France | France, Cour administrative d'appel de Douai, 1ère chambre, 02 mars 2021, 19DA01861


Vu la procédure suivante :

Procédure contentieuse antérieure :

Le syndicat des copropriétaires de la résidence Carré Cézanne a demandé au tribunal administratif de Lille, d'une part, de constater l'emprise irrégulière résultant de l'implantation d'un transformateur électrique sur sa propriété et d'enjoindre à la société Enedis de le déplacer, d'autre part, d'annuler la décision implicite du 27 juillet 2016 par laquelle cette société a refusé de faire droit à sa demande de versement, au titre de l'indemnité d'occupation, des sommes de 10 000 euros dues au

13 décembre 2015, 2 164,60 euros pour la période du 13 décembre 2015 au 20 mai 201...

Vu la procédure suivante :

Procédure contentieuse antérieure :

Le syndicat des copropriétaires de la résidence Carré Cézanne a demandé au tribunal administratif de Lille, d'une part, de constater l'emprise irrégulière résultant de l'implantation d'un transformateur électrique sur sa propriété et d'enjoindre à la société Enedis de le déplacer, d'autre part, d'annuler la décision implicite du 27 juillet 2016 par laquelle cette société a refusé de faire droit à sa demande de versement, au titre de l'indemnité d'occupation, des sommes de 10 000 euros dues au 13 décembre 2015, 2 164,60 euros pour la période du 13 décembre 2015 au 20 mai 2016 et 13,70 euros par jour à compter du 21 mai 2016 jusqu'au retrait effectif du transformateur électrique.

Par un jugement n° 1607857 du 18 juin 2019, le tribunal administratif de Lille a condamné la société Enedis à verser la somme de 2 000 euros au syndicat des copropriétaires de la résidence Carré Cézanne et rejeté le surplus des conclusions de la demande.

Procédure devant la cour :

Par une requête, enregistrée le 2 août 2019, le syndicat des copropriétaires de la résidence Carré Cézanne, représenté par Me G... C..., demande à la cour :

1°) d'annuler ce jugement ;

2°) de faire droit à sa demande de première instance ;

3°) de mettre à la charge de la société Enedis la somme de 3 000 euros sur le fondement de l'article L. 761-1 du code de justice administrative et de l'article 37 de la loi du 10 juillet 1991.

Vu les autres pièces du dossier.

Vu :

- le code de l'urbanisme ;

- la loi n° 2020-1379 du 14 novembre 2020 autorisant la prorogation de l'état d'urgence sanitaire ;

- le décret n° 2020-1406 du 18 novembre 2020 ;

- le code de justice administrative.

Les parties ont été régulièrement averties du jour de l'audience.

Ont été entendus au cours de l'audience publique :

- le rapport de Mme Claire Rollet-Perraud, président-assesseur,

- les conclusions de M. Aurélien Gloux-Saliou, rapporteur public,

- et les observations de Me D... F..., représentant le syndicat des copropriétaires de la résidence Carré Cézanne, et de Me E... B..., représentant la société Enedis.

Une note en délibéré présentée par le Syndicat des copropriétaires de la résidence Carré Cézanne a été enregistrée le 18 février 2021.

Considérant ce qui suit :

Sur l'objet du litige :

1. La société Etablissements Halimbourg a donné à bail à loyer le 3 février 1965 un local en construction situé rue Arthur Lamendin à Lens à la société Electricité de France afin qu'elle y installe à ses frais un poste de transformation électrique.
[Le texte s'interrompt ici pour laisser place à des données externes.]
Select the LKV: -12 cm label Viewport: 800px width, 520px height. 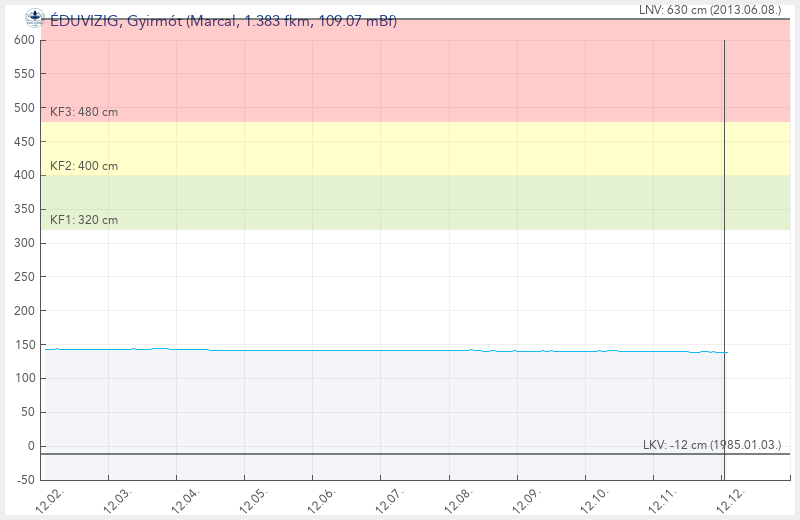point(711,444)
Le local se situe désormais au sein de la copropriété de la résidence Carré Cézanne.

2. Ce bail est arrivé à expiration le 12 décembre 2013. Par une lettre du 20 mai 2016, le syndicat des copropriétaires de la résidence a demandé à la société Electricité Réseau Distribution France devenue société Enedis le retrait du transformateur et le versement d'une indemnité d'occupation du local sur la période comprise entre le 13 décembre 2013 et la date du retrait effectif du transformateur. Une décision implicite de rejet est née du silence gardé sur cette demande.

3. Le syndicat des copropriétaires de la résidence Carré Cézanne a alors demandé au tribunal administratif de Lille, d'une part, de constater l'emprise irrégulière résultant de l'implantation du transformateur sur sa propriété et d'enjoindre à la société Enedis de le déplacer, d'autre part, d'annuler la décision implicite du 27 juillet 2016 par laquelle cette société a refusé de faire droit à sa demande de versement d'une indemnité d'occupation.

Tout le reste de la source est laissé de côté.